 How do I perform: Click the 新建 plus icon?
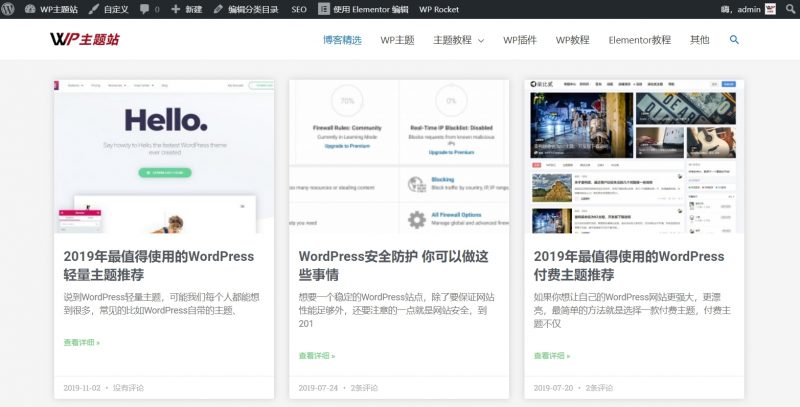176,9
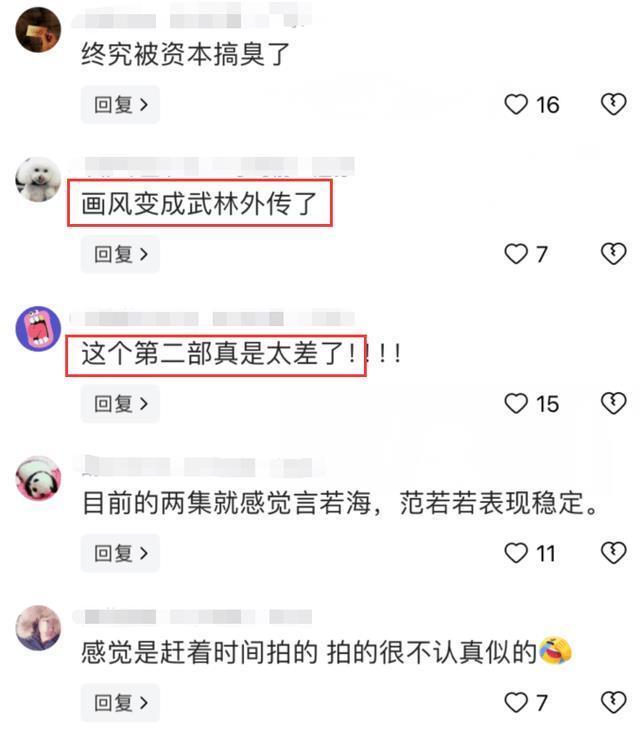Like the '这个第二部真是太差了' comment
The image size is (640, 744).
pos(516,404)
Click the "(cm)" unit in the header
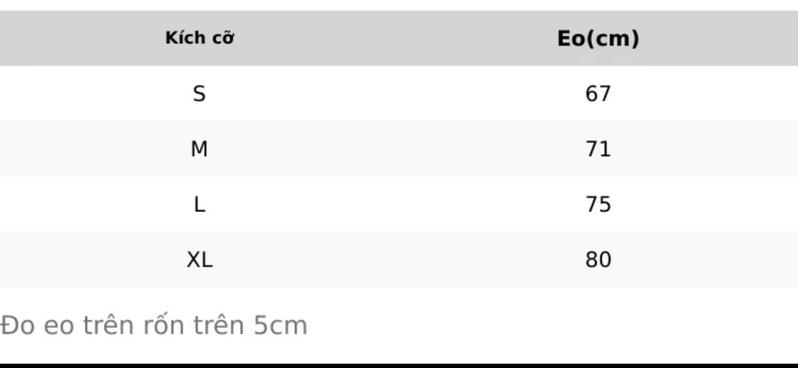The height and width of the screenshot is (368, 798). click(613, 39)
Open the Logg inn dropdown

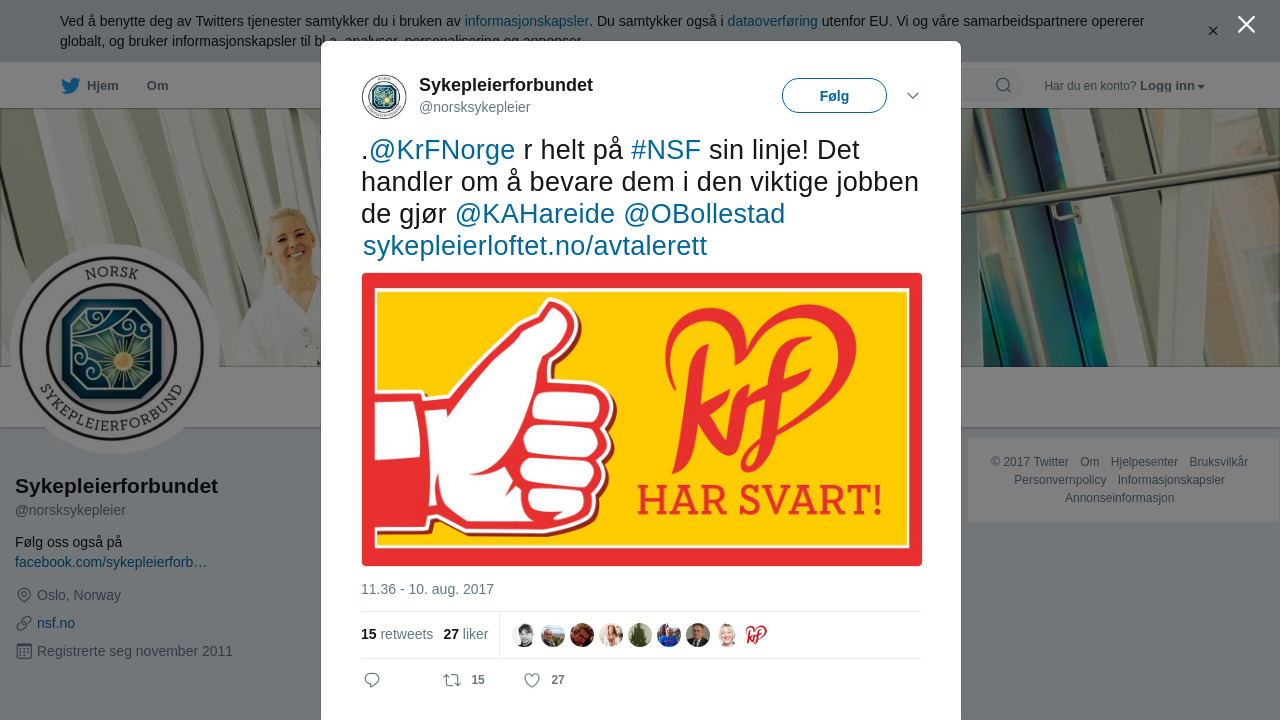pyautogui.click(x=1172, y=86)
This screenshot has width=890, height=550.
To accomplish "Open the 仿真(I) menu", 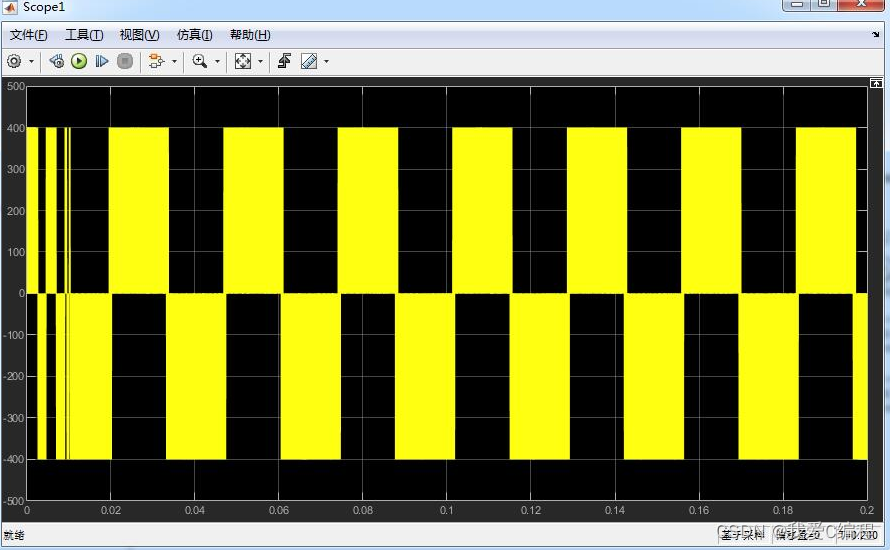I will point(194,35).
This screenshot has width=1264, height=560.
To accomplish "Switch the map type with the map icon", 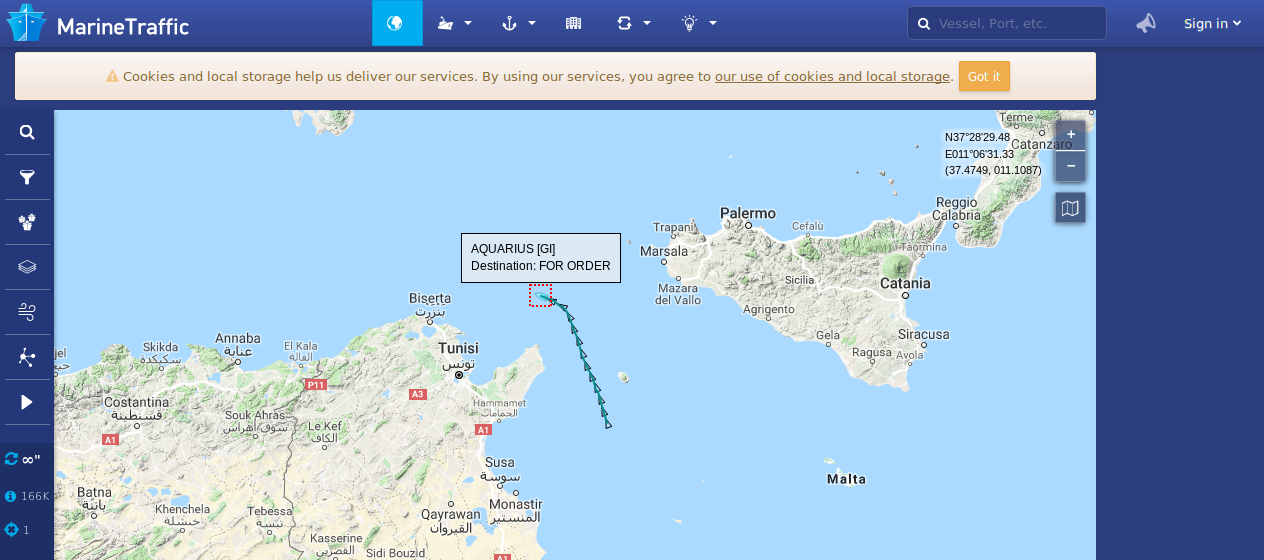I will [1070, 208].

* * *

> _Problem details_
Only the number is wanted. Count the lines above that include the word "This".

> _Response_
2